===== PAGE EXTRACT

Although it is well-recognized that diseases of the cardiopulmonary system are not exclusively centralized to cardiac versus pulmonary limitations in patients, it remains a challenge for clinicians to routinely and quickly differentiate contributions from primary versus secondary underlying disease processes, such as is the case for example, in patients with HF, PAH secondary to HF, or PAH without HF. Therefore, it is promising that while frequently sharing similar signs and symptoms, these data suggest the current approach may be helpful for separating out conditions that align closely. Moreover, it is important to highlight that the proposed value of this clinical exercise testing method is using a pseudo “activities of daily living” exercise setting (e.g. climbing stairs) where signs and symptoms of the present diseases are well-acknowledged to be commonly exacerbated in patients.

==========
===== DATA LISTING

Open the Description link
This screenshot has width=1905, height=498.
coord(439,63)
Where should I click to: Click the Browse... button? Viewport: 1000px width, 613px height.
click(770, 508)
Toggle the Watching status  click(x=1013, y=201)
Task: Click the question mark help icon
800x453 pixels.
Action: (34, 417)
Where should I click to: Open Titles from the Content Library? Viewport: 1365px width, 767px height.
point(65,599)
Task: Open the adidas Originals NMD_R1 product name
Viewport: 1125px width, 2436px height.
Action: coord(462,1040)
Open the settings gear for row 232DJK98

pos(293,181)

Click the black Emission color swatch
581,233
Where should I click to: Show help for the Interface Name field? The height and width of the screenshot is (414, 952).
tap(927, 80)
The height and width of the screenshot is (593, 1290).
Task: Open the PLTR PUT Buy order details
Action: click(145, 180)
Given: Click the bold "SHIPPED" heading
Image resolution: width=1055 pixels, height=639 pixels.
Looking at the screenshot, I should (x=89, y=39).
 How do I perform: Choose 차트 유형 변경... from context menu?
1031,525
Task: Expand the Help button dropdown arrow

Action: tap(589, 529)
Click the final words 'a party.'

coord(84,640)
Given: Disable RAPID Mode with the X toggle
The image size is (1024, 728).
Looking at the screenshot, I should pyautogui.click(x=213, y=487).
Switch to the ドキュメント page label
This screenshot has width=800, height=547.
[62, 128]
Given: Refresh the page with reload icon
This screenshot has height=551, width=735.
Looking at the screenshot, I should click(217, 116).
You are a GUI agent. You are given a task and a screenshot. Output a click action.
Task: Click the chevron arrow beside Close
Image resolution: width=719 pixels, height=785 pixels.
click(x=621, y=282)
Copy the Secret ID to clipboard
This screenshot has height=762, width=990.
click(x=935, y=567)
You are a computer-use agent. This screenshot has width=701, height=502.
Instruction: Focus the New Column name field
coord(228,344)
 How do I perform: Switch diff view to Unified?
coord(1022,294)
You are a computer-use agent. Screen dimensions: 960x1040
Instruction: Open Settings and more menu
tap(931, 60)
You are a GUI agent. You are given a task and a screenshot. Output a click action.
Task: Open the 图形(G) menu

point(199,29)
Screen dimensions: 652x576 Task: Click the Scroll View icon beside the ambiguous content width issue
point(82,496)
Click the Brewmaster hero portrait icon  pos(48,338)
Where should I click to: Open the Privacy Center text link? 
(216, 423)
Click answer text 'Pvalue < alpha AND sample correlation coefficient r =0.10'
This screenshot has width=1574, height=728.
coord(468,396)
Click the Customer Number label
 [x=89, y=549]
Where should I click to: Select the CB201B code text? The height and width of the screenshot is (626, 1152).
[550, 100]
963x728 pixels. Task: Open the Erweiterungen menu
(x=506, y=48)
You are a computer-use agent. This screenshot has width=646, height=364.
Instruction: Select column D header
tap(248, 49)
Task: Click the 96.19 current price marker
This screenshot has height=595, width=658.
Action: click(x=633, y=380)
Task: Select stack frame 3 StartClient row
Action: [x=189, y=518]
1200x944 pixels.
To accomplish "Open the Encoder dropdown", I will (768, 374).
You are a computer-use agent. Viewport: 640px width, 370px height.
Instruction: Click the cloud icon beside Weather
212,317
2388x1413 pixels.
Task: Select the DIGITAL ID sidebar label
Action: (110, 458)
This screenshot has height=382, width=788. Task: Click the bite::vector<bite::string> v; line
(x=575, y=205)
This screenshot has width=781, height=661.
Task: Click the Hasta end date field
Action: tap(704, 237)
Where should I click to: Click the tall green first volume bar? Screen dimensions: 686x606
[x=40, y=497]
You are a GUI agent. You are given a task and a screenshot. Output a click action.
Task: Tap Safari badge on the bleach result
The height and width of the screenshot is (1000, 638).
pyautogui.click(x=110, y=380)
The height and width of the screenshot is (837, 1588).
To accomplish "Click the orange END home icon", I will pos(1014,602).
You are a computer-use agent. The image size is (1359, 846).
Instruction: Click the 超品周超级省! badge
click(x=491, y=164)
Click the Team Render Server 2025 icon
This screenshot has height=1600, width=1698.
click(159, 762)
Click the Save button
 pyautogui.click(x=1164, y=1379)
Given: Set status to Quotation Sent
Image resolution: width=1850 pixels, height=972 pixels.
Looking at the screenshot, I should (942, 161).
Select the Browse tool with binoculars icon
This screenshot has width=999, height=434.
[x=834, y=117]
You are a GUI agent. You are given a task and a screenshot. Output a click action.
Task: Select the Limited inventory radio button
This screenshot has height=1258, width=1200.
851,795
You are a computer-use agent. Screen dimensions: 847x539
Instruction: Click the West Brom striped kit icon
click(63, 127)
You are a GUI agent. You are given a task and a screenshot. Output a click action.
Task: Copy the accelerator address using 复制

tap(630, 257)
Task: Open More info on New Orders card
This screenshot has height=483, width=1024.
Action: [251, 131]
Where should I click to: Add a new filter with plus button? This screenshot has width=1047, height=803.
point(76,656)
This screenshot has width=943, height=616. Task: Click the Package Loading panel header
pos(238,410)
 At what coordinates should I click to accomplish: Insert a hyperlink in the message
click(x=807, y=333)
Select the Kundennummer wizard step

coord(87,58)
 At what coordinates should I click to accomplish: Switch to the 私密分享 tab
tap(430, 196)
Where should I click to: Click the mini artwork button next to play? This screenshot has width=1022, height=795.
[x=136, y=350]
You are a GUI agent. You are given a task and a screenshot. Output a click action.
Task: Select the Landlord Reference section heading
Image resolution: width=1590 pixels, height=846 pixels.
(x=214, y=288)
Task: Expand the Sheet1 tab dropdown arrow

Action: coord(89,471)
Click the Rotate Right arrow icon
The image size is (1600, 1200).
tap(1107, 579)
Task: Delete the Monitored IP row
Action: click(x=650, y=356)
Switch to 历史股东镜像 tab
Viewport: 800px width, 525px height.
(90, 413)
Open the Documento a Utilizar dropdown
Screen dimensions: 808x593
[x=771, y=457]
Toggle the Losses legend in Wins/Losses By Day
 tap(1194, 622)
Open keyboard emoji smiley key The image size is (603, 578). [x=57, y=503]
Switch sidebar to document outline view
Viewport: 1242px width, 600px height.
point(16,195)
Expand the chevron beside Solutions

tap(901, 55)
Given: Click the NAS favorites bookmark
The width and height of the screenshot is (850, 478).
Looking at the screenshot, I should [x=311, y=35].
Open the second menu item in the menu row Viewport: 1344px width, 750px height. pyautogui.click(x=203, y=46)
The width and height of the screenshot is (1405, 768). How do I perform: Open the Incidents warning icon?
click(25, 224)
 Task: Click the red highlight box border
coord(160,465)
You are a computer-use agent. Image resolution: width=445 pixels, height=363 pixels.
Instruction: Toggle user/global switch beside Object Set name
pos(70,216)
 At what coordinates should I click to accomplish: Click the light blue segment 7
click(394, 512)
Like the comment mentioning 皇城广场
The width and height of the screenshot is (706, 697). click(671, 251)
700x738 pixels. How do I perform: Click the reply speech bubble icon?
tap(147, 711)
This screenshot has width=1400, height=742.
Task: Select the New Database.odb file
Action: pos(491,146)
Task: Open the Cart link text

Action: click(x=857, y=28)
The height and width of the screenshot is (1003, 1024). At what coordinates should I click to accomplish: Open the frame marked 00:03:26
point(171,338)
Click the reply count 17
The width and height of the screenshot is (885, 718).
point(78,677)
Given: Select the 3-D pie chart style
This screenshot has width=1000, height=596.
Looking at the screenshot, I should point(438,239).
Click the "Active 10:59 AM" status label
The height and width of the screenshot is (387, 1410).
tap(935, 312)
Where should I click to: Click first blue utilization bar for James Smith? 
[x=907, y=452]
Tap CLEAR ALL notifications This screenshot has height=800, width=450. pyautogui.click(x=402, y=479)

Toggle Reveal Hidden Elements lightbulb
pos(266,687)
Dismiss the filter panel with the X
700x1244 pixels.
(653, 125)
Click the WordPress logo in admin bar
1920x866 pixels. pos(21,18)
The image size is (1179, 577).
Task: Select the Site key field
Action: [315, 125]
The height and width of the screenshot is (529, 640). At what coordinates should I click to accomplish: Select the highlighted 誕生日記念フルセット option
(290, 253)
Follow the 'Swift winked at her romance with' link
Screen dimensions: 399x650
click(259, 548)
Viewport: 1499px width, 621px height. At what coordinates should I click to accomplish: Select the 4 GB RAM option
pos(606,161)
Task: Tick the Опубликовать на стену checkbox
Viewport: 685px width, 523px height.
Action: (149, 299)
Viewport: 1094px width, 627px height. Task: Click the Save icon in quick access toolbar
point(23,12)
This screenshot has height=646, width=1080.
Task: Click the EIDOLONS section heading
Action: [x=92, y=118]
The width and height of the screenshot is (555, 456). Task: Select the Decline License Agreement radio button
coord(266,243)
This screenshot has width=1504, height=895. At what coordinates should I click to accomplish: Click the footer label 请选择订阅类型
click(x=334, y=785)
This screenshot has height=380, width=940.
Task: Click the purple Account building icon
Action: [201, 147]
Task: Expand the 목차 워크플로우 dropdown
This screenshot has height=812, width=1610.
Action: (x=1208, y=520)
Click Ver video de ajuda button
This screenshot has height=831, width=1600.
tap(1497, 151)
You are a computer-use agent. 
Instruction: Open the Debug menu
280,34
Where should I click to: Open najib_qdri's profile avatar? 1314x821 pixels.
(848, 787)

==========

# WORK INSTRUCTIONS
(a) Answer these questions from the exercise-testing passage:
(i) Which three patient groups does it give as examples where primary and secondary disease contributions are hard to tell apart?
(ii) What do the data suggest the current approach may be helpful for?
(iii) What activity does it give as an example of the pseudo "activities of daily living" exercise setting?
(b) Proceed with the exercise-testing passage, picking up after its final sentence.
The records are not used in this work.

# ANSWER SET
(a)
(i) Patients with HF, PAH secondary to HF, or PAH without HF.
(ii) Separating out conditions that align closely.
(iii) Climbing stairs.

(b)
In contrast to the proposed value of the present exercise testing method aimed at identifying primary disease in patients with HF, PAH, OLD, or RLD, we acknowledge that calibration of sub-condition OLD scoring with clinician scores did not consistently align within each strata. This was followed by an inability of the silo algorithm to consistently and clearly identify OLD from other diseases. Therefore, our future direction will be to study a larger patient sample, which will include a broader spectrum of OLD severity that will prove to strengthen the capability of our algorithm to identify this specific disease. Nevertheless, despite this study limitation, it is important to note that the chronic conditions tested in this study do not tend to exist by themselves and, hence, a clear distinction in patients with variable mild or modest disease is more difficult. With this, we suggest this may be a strength of our algorithm since output scores provide a more inclusive picture of “reality” rather than trying to suggest there is a single limiting factor during activity.
Footnotes
Clinical implications
Clinical CPET produces a complex array of measurements that can be integrated into algorithms allowing for a more simplified approach to screen and track patients. Ultimately, with simplified protocols, this allows CPET to move closer to a “point of care” approach or essentially a vital sign that could be pursued in primary care settings guiding the need and direction for sending patients to subspecialty clinics.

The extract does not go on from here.